Your job with the data below is to output exactly the lines from the one holding "Главная (28, 72)" down to the one holding "Bandar Slot Online Favorit", both included, and no others.

DATA UNDER STUDY
──────────────────────────────
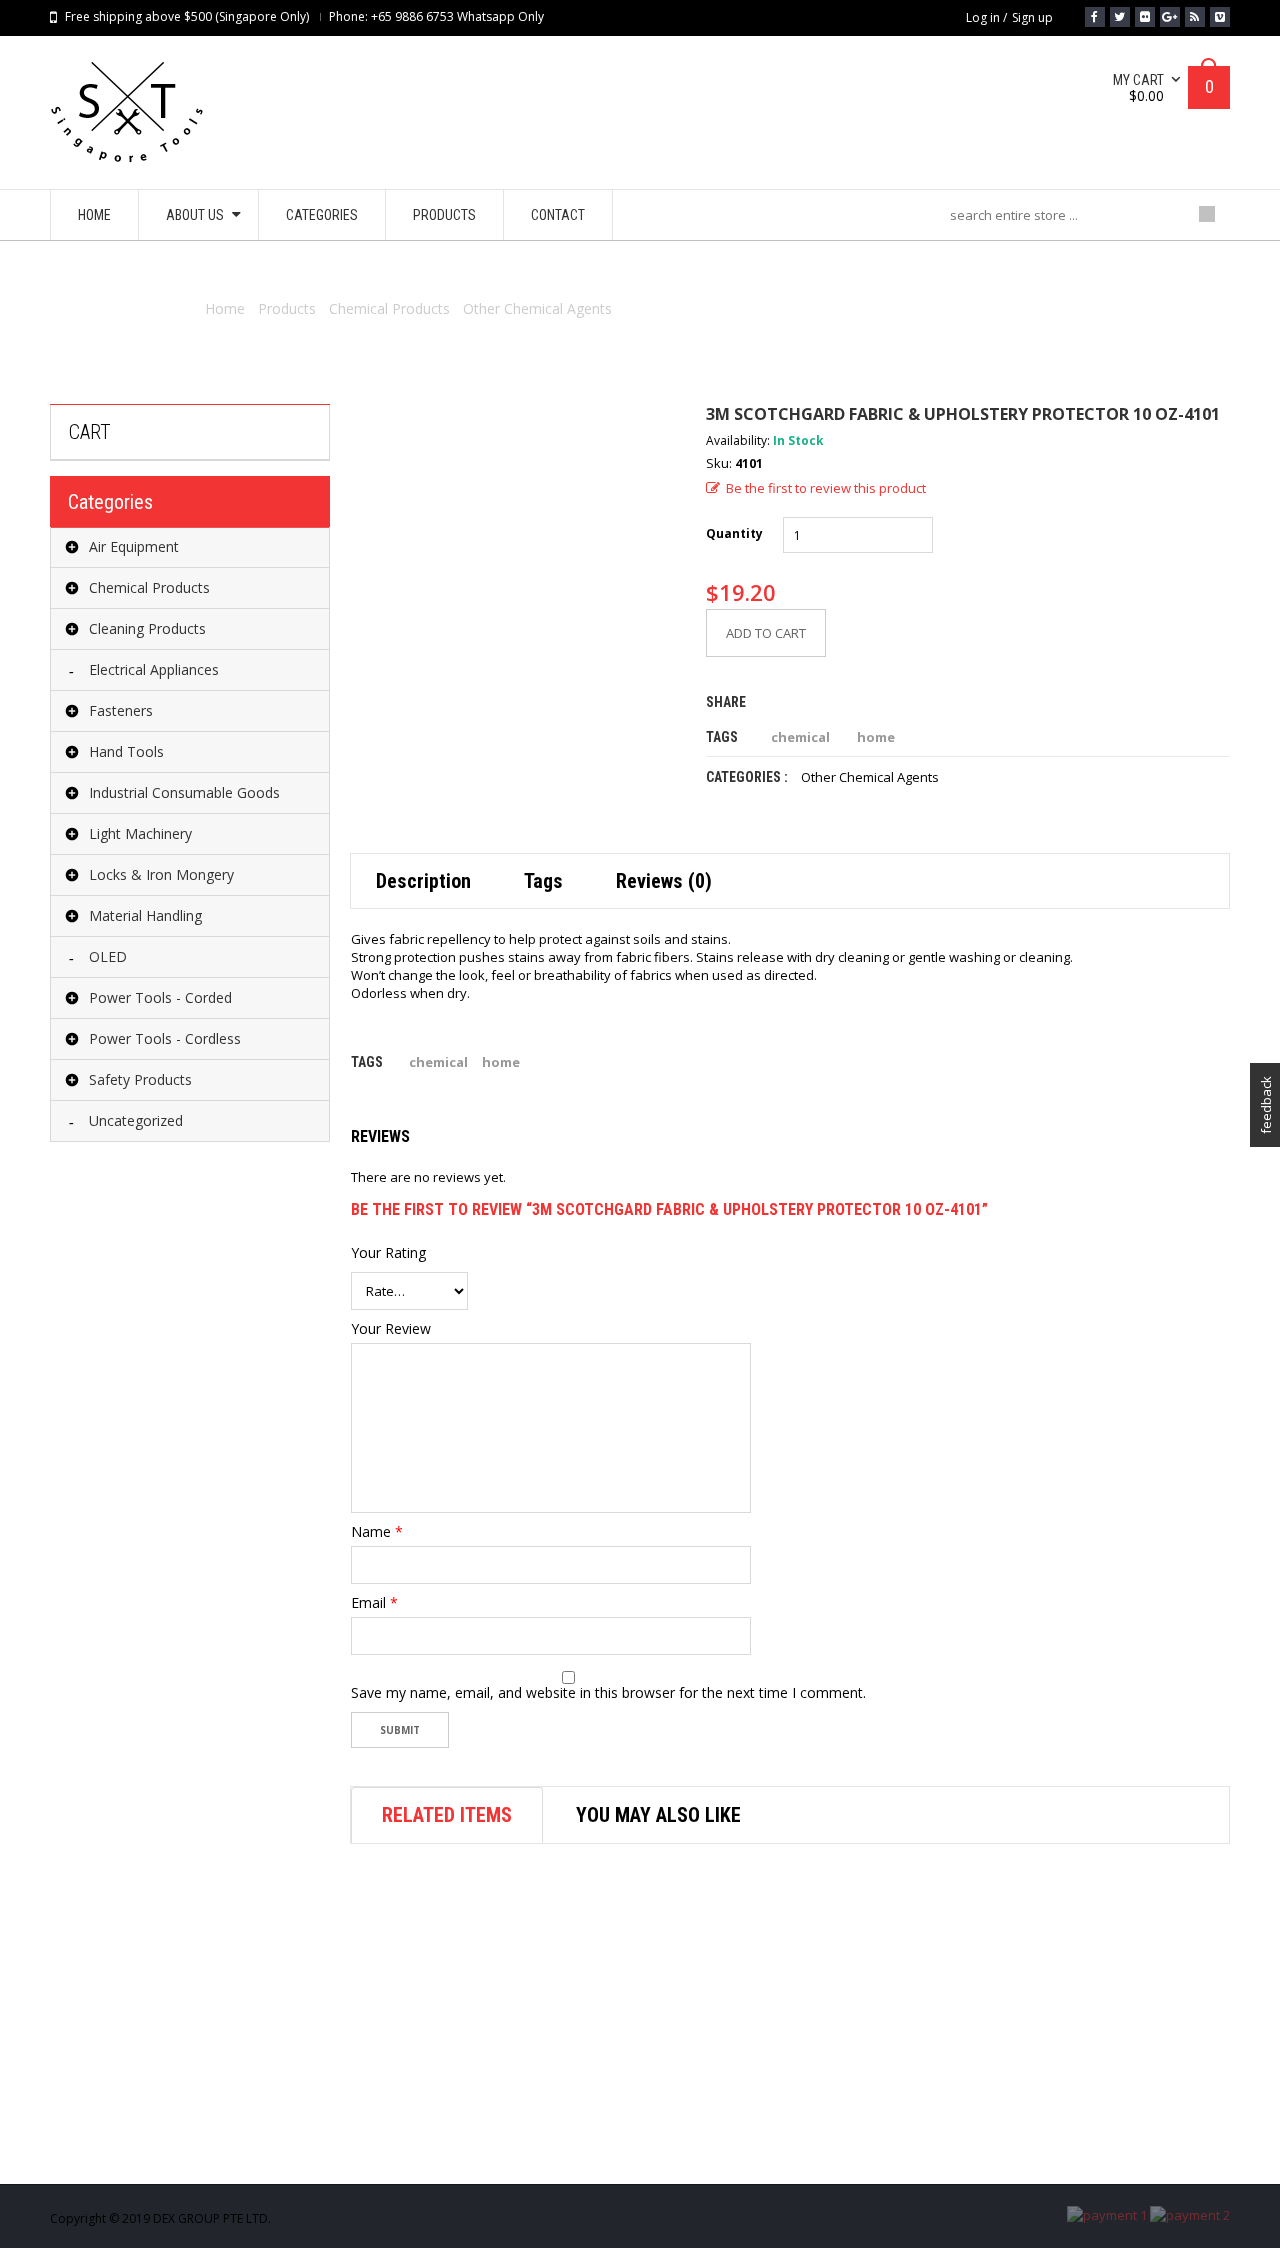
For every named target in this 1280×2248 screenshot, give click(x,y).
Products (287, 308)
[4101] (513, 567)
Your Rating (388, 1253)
──────────────────────────────
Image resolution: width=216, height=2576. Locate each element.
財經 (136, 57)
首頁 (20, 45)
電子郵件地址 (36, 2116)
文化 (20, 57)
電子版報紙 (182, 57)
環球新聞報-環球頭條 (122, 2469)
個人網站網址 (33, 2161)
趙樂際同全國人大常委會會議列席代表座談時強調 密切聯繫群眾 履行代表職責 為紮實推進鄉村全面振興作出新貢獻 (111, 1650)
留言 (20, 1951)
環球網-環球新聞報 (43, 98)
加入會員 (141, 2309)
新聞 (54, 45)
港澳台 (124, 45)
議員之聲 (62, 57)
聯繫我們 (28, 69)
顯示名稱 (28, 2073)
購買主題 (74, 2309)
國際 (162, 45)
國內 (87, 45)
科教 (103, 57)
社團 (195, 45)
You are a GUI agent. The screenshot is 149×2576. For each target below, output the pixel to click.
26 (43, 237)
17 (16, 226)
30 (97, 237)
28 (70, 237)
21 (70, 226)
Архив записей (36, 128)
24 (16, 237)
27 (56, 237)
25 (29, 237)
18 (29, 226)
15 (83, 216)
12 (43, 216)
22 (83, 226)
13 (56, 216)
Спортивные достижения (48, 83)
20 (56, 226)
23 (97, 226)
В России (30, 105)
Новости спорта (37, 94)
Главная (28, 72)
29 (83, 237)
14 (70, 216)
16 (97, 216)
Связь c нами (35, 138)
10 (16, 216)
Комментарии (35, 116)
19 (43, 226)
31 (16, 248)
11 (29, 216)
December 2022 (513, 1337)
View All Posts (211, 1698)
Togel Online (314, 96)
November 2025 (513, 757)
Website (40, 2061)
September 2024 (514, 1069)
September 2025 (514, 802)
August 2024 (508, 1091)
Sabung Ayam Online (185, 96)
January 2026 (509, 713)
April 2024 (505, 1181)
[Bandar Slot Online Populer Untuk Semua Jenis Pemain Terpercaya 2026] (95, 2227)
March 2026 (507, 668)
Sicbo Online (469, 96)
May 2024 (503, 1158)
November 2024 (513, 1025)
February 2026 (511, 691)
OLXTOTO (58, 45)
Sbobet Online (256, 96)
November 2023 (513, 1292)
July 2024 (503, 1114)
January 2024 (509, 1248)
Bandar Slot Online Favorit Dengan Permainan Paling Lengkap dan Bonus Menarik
──────────────────────────────
EXERCISE OUTPUT
Главная (28, 72)
29 (83, 237)
14 (70, 216)
16 (97, 216)
Связь c нами (35, 138)
10 (16, 216)
Комментарии (35, 116)
19 (43, 226)
31 (16, 248)
11 (29, 216)
December 2022 (513, 1337)
View All Posts (211, 1698)
Togel Online (314, 96)
November 2025 (513, 757)
Website (40, 2061)
September 2024 (514, 1069)
September 2025 (514, 802)
August 2024 (508, 1091)
Sabung Ayam Online (185, 96)
January 2026 (509, 713)
April 2024 (505, 1181)
[Bandar Slot Online Populer Untuk Semua Jenis Pemain Terpercaya 2026] (95, 2227)
March 2026 (507, 668)
Sicbo Online (469, 96)
May 2024 (503, 1158)
November 2024 (513, 1025)
February 2026 (511, 691)
OLXTOTO (58, 45)
Sbobet Online (256, 96)
November 2023 (513, 1292)
July 2024 (503, 1114)
January 2024 (509, 1248)
Bandar Slot Online Favorit Dengan Permainan Paling Lengkap dan Bonus Menarik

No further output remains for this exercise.